### INPUT

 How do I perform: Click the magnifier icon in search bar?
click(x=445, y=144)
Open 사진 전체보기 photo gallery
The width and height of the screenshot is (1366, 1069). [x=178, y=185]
==
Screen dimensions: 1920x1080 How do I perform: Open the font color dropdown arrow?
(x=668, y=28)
==
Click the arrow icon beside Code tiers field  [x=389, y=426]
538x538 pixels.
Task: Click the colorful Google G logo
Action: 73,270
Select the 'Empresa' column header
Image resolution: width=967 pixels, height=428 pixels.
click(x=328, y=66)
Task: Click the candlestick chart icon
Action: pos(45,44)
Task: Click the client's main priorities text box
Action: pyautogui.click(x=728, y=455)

### WHAT TO DO
Rewrite the entries from the line with "How do I perform: Click" up to and including the line with "The width and", changing "magnifier" to "magnifying glass" and leaving everything else as it is.

### RESPONSE BELOW
 How do I perform: Click the magnifying glass icon in search bar?
click(x=445, y=144)
Open 사진 전체보기 photo gallery
The width and height of the screenshot is (1366, 1069). [x=178, y=185]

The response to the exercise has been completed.